If I were in the US, my contract would be done and I wouldn’t be paying any penalties – I would be free and clear to pay the regular $299 for the 32GB iPhone 4S and enter into a new 2-year contract. Yes it would be $30 more in the US – $30 more for 1 less year on contract? I’ll take it! Oh wait, I can’t; not an option in the great white north. 2 years is reasonable, 3 is not. As of 5 years ago, three year contracts made sense since phone technology was advancing at a roughly equivalent pace. Every three years a new slew of phones would tide you over until three years after that. But it’s a new decade: phone technology is advancing so fast that 3 years is pretty much two lifetimes for a cellphone. 3 year contracts simply don’t make any sense anymore.

Wait, why is it so much more expensive than the new contract price of $269?

Good question. I filled out a bunch of inormation on Rogers’ website and it came back with the magic number of $429. Which means it’s marked up 63% above the normal 3-year contract price even though I’m getting exactly the same thing a brand new customer of Rogers would get. AND the phone remains locked.

For an additional $320 I get the wonderful ability to renegotiate my contract in a year (or change providers) and the ability to head anywhere in the world and make use of my phone at a decent rate. By the time I’m paying $429, what’s another $320?

The results of this analysis are that Rogers is failing to recognize a few key facts:

  1. 3-year contracts no longer match with the pace of innovation in the mobile device market
  2. I’m more than willing to pay a reasonable premium to do an early hardware upgrade. $160 on top of the regular price for the phone is not reasonable.
  3. When your upgrade premium brings the price of the phone to more than 50% of the outright purchase price, it begins to tilt the scales in favour of buying outright. This is especially true because there are two major benefits to buying outright: factory unlocked condition and the ability to negotiate a new contract with retentions (or simply walk away).

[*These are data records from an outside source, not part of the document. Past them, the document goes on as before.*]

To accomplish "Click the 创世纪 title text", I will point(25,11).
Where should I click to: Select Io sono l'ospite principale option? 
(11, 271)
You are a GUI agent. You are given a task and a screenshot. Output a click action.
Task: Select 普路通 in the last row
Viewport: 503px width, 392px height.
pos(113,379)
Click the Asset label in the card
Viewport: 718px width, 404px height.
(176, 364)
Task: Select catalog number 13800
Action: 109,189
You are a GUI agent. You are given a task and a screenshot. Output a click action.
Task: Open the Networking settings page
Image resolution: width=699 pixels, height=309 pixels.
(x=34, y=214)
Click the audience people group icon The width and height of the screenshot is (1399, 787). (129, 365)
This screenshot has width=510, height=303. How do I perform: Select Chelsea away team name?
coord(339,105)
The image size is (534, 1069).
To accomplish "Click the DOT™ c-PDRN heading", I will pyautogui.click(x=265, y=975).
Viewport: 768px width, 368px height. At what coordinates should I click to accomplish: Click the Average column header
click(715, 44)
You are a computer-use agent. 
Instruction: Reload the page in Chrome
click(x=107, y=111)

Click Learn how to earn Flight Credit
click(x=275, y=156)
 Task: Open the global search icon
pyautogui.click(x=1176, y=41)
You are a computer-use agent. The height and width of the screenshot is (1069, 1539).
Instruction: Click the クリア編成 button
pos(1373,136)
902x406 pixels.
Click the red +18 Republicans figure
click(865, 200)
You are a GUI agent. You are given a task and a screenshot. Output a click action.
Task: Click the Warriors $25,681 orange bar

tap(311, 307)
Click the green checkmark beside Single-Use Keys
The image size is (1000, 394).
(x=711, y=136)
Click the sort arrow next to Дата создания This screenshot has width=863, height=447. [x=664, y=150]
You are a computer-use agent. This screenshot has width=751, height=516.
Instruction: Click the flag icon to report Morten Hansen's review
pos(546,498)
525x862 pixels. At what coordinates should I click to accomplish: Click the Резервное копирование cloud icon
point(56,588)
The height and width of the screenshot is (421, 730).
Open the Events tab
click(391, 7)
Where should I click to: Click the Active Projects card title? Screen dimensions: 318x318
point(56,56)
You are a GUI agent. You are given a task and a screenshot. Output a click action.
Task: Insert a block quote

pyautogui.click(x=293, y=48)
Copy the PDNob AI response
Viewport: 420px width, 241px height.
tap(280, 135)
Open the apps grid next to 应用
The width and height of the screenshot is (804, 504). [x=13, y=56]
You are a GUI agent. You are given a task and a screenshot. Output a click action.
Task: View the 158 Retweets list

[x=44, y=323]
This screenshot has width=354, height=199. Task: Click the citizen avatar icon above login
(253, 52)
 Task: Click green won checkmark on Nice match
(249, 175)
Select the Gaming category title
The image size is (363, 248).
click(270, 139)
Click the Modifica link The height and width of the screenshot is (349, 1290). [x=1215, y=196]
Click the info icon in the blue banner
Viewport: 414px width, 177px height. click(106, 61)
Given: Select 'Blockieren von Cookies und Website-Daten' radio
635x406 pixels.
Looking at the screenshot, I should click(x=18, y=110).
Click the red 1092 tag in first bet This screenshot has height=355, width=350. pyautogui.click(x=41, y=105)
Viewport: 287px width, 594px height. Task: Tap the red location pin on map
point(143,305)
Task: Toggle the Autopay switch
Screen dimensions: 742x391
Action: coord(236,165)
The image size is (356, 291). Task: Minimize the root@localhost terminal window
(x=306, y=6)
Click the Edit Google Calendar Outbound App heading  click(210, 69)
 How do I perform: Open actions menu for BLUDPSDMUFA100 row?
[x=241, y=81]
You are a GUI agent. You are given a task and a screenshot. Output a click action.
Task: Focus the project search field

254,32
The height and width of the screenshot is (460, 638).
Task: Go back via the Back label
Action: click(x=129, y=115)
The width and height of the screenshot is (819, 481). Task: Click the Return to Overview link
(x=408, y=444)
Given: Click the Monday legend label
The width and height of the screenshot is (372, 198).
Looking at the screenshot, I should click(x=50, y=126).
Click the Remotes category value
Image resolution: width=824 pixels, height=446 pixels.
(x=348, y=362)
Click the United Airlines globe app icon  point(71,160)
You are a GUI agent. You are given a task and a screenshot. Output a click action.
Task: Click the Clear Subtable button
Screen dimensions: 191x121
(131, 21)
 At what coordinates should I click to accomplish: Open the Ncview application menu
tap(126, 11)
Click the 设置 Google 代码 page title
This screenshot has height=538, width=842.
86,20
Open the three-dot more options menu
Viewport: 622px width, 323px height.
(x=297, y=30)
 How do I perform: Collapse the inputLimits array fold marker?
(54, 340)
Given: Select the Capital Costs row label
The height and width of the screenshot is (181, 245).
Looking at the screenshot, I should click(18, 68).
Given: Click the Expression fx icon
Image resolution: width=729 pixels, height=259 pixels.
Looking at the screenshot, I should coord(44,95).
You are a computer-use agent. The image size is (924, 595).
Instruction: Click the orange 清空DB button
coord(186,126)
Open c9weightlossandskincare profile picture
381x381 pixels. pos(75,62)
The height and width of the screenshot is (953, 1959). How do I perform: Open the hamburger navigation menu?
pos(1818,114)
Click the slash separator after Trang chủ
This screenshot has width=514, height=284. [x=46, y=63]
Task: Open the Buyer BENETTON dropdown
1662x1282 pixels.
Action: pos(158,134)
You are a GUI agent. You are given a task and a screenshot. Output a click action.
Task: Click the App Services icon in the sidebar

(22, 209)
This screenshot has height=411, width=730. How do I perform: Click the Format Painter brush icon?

Rogers should be doing a better job keeping their customers around. It’s in their best interest to keep you upgrading your phone and renewing your contract, yet these new upgrade policies are not accomplishing that. How can they do this? Here’s a few ways.

  1. Come up with a better hardware upgrade policy – especially for those at the two year mark. I would be willing to pay $50 to do the upgrade a year early. Maybe as much as $75 – but no more than that. You’ll note that $75 brings the price to only 46% of the outright purchase price – keeping the balance below that precious 50% mark.
  2. Do what they did a few years ago when the iPhone 3GS came out a year after the 3G. Upgrading to the 3GS (2 years early no less) from the 3G cost only $100 on top of the phone price. That also falls perfectly into line with my $50 at year 2 suggestion above ($50 / year early).
  3. Reduce the benefits of buying outright. Allow customers to unlock their phones after a few months of their contract (or immediately after the return policy is over). If I didn’t have to wait until the end of the 3 year contract to unlock my phone, I would absolutely lock-in for another 3 year contract with Rogers and save the $320.


  1. Sheldon on October 13, 2011 at 3:38 pm

    Hi Jordon

    I love a good rant as much as the next guy. But this actually sounds about right.

    What you’re calling an “upgrade premium” is actually the repayment of approximately 1/3 of the subsidy you received when you bought a $700 phone for $200 two years ago and promised Rogers they’d have 3 years to recoup their discount.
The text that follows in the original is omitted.